"…for the Father himself loves you…” (John 16:27)

It’s too easy for us to misunderstand the heart of God. From the beginning, the enemy has come with his damning question, “Did God really say…?” Since Adam and Eve answered, “No,” it’s been a disaster for the rest of us. When God comes, telling of his great love, we think to ourselves, “Eh, maybe. Did he really say that, though?”

After all, you might say, isn’t Jesus saying to us even in John 16 that the Father loves us in a responsive way, like making the friend of your friend your friend? Keep reading: “The Father himself loves you, because you have loved me and have believed that I come from God.” There’s a reason for God’s love, and it’s not out of his own great heart. It’s a response to ours. He loves Jesus, and loves us by proxy.

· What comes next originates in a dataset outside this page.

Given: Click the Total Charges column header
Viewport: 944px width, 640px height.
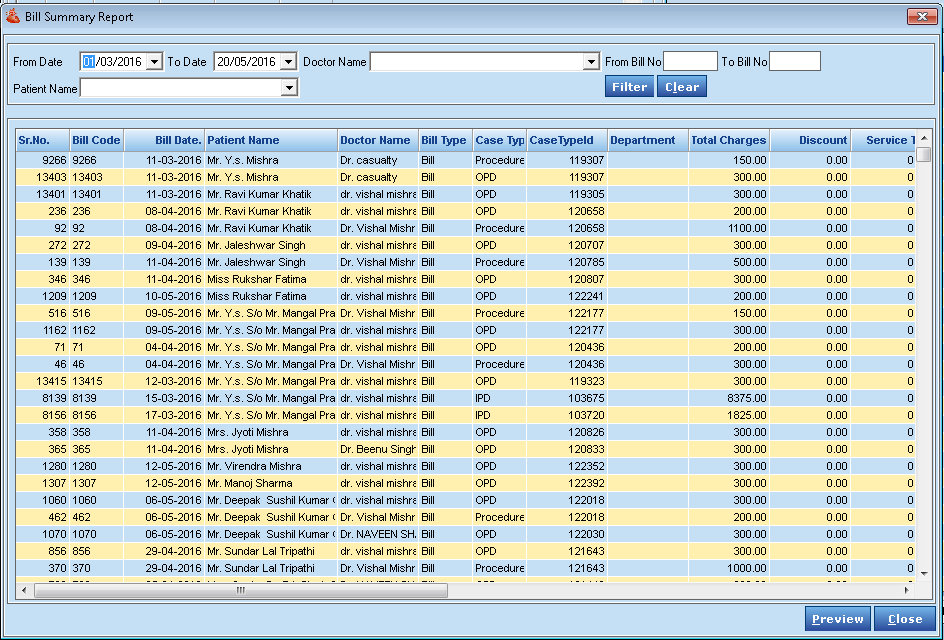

But that’s nonsense. It cannot be that God loves because we first loved. The same apostle says just the opposite in 1 John 4:19: “We love because he first loved us.” Saint Augustine comments on this verse:

This, then, was the efficient cause of our loving, that we were loved. And certainly to love God is the gift of God. He is the one who gave us the grace to love him, who loved while still unloved. Even when we displeased him, we were loved so that there might be that in us whereby we should become pleasing in his sight. For we could not love the Son unless we also loved the Father. The Father loves us because we love the Son, seeing it is of the Father and Son we have received the power to love both the Father and the Son: for love is shed abroad in our hearts by the Spirit of both, by which Spirit we love both the Father and the Son and whom we love along with the Father and the Son. It was God, therefore, who created this religious love of ours whereby we worship God, and he saw that it is good, and for this reason he himself loved what he had made. But he would not have created in us something he could love if it were not for the fact that he loved us before he brought about that something.

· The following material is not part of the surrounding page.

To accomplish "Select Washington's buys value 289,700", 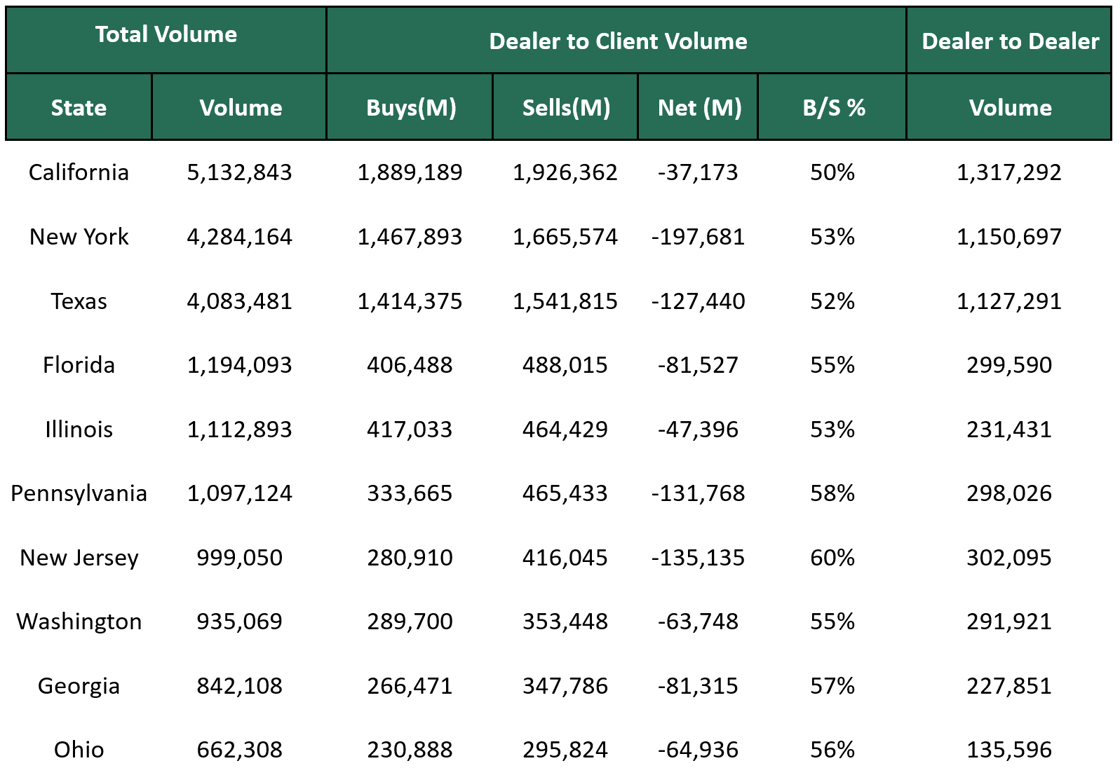I will [x=410, y=621].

But, so far, this is all just playing with words while avoiding the primary issue, that most simple yet disturbing question: What do you think God thinks of you?

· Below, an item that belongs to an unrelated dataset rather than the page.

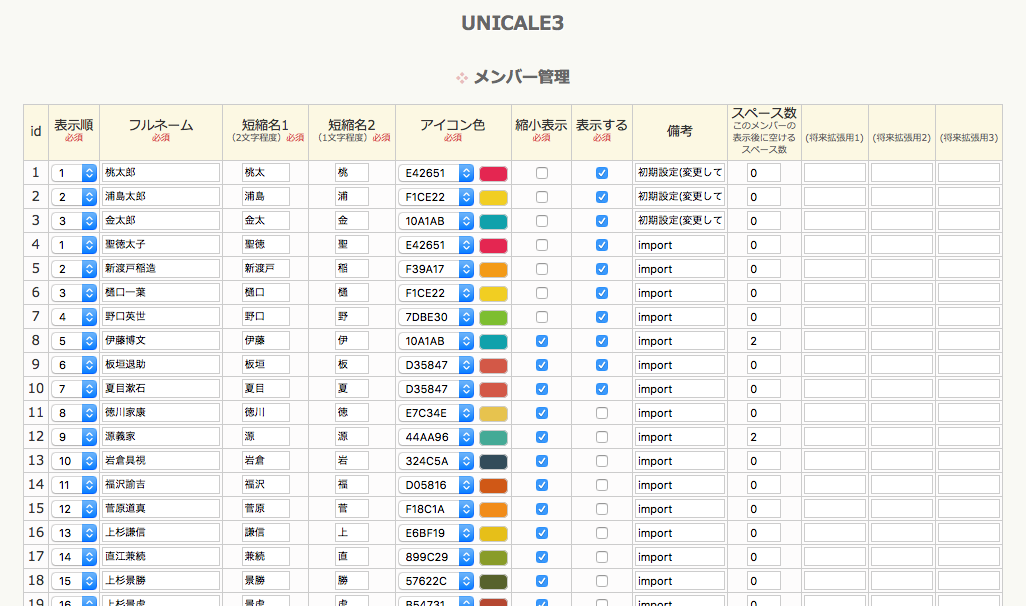Focus the スペース数 field for 源義家
This screenshot has height=606, width=1026.
(763, 437)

Do you think he’s angry? Do you think he’s apathetic? Do you think he’s waiting for you to fix yourself up? Is he like a bitter parent who wished he had better kids?

We doubt the love of God because we know who we really are. But the image we paint of ourselves is far better than the dim reality. God sees through it. We see the outward appearance even of our inward parts because we hold the brush, but God sees the heart.

The simple yet disturbing truth is that God loves you. We know that not just because it’s said by pastors, theologians,  Sunday school teachers, and Bible study curriculum, but because it's said by God himself through his Word, Jesus Christ.

We don’t deserve this love and that’s the difficulty in believing it. We know we’re unworthy. But, as Ray Ortlund has said, "There is at the heart of the universe a love too great to be limited to what we deserve." Here in John 16:27, the undeserving get what we could never earn: the love of God.

It does not start with us. How could it? That’s the good news of the gospel, that while we were yet sinners, Christ died for us. God’s love doesn’t wait on our love. God’s love is the first to move. His love is the primary change agent and what a change it creates!

It changes us deep inside. It makes us do things we’d never have done before. It opens us up. It allows us to be known. It frees us to confess sin. It emboldens us to talk to strangers about him. It empowers us to take risks. It unhinges the closed doors of our hearts to let love pour out into others. It derails the trainwreck of our lives and places us in green pastures and beside still waters. It actually makes us believe that perhaps the center of the universe is good and loving and kind and generous and wonderful. It restores hope to our hopeless lives. It redeems our past, present, and future. It sets us free.

The bad things we do in life are done for one reason: our desire to be loved. Why else would we care what people think about us? Why else would we lie? Why else would we steal? Why else would we seek to live out our sexual fantasies? Why would we do any of the terrible things we’ve done? If we feel unloved, we would trade anything in the world to obtain it. We were made to be loved.

So, God makes us a deal. He comes to us in the person of Jesus Christ and sits us down. He looks into our eyes. He opens our eyes so we can look into his. He speaks to us in a way that we can understand him. He opens his mouth and tells us his secrets. He affirms who we are, though we barely want to admit it. He shows us who he is, though we can barely see him. And at the end of it all, he makes his final offer: all of your sin and unloveliness for all my kingdom of righteousness and unending, unyielding, unashamed, outrageously faithful love. Does that sound good?

Do you believe this? If not, here’s the kicker: consider why Jesus says this anyway. It's because he’s talking about prayer. Prayer is about talking to God and we will never really talk to one whom we don’t believe wants to hear from us. But God does want to hear from us, and Jesus is there to affirm and confirm that open heart.

In Christ, God gave us the right to become his children (John 1:12). What do children have from their father if not love? As Tim Keller says, “The only person who dares wake up a king at 3 AM for a glass of water is a child. We have that kind of access.”

You, dear Christian, have that kind of access to that kind of love. What’s keeping you from enjoying him today?